Der Berlinerin wurde die Eingetragene Lebenspartnerschaft mit der Begründung
verweigert, sie verfüge noch über die männlichen äußeren Geschlechtsmerkmale,
auch wenn sie sich als Frau fühle und ihren männlichen in einen weiblichen
Vornamen geändert hat. Außerdem sei sie ja auch weiterhin fortpflanzungsfähig,
argumentierte das zuständige Standesamt. Die Beschwerdeführerin hielt dagegen,
sie könne wegen ihres Alters nicht mehr operiert werden.
Das
Bundesverfassungsgericht gab ihr Recht und schaffte nun Fakten, was der
Gesetzgeber sich bisher nicht traute. Die Richter stellten klar, dass mit den
bestehenden Regelungen die Rechte Transsexueller auf sexuelle Selbstbestimmung
und auf körperliche Unversehrtheit verletzt werden. Der Gesetzgeber verlange -
nach dem früheren Scheidungszwang - mit dem Nachweis der
geschlechtsumwandelnden Operation erneut eine unzumutbare Anforderung. Die
Karlsruher Richter betonten zudem, dass ein Eingriff ohne medizinische
Notwendigkeit nicht verlangt werden dürfe.
Gruppen wie
die Vereinigung "Menschenrecht und Transsexualität" weisen seit
langem darauf hin, wie sehr die deutschen Regelungen internationalen
Menschenrechten widersprechen. Bis zur jüngsten Verfassungsgerichtsentscheidung
fühlte man sich zudem fatal an die Zwangssterilisationen etwa von Behinderten,
Sinti und anderen "Lebensunwerten" unter der Naziherrschaft erinnert
- die der Bundestag erst Ende der 1980er Jahre rehabilitierte und, sofern sie
ihre Torturen überlebt hatten, mager entschädigte.
Störung der
Geschlechtsidentität?
Die
grausamsten Vorschriften des Transsexuellengesetzes fallen also, und womöglich
strebt in absehbarer Zeit auch der Gesetzgeber einen menschenfreundlicheren
Umgang mit transidenten Personen an. Dennoch wird "Transsexualismus"

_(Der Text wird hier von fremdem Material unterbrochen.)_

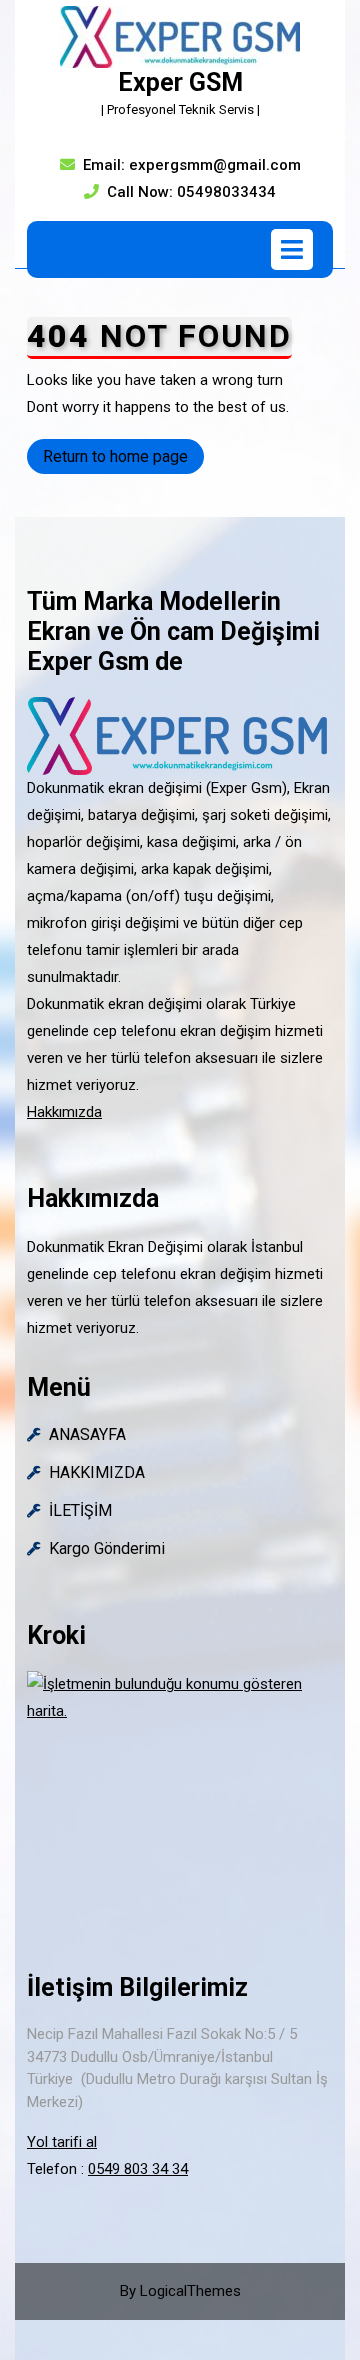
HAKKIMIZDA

in der "Internationalen statistischen Klassifikation der Krankheiten und
verwandten Gesundheitsprobleme" (ICD-10-Liste) der Weltgesundheitsorganisation
noch immer als "Störung der Geschlechtsidentität" geführt.
Dabei
basiert diese Geschlechtsidentität eben nicht nur auf körperlichen Merkmalen,
sie hängt auch nicht zwingend von der genetischen Ausstattung ab, sondern
wesentlich vom eigenen Empfinden und der Psyche. Manchmal stehen diese Faktoren
im scheinbaren Widerspruch zueinander, für die Betreffenden wie auch für ihre
Umwelt. So wie etwa ein ohne Hände geborener Mensch nicht von sich aus das
Gefühl hat, "falsch" zu sein und sich schon deswegen vehement gegen
diese Zuschreibung wehrt.
Transsexuelle
und Transidente (Menschen zwischen den Geschlechtern) haben dasselbe Recht auf
Selbstbestimmung und Nicht-Diskriminierung wie alle anderen; eigentlich eine
Selbstverständlichkeit, auch wenn sich daraus Umständlichkeiten für
Verwaltungsapparate ergeben sollten.
Man könnte
auch sagen: Gott hat sie so geschaffen.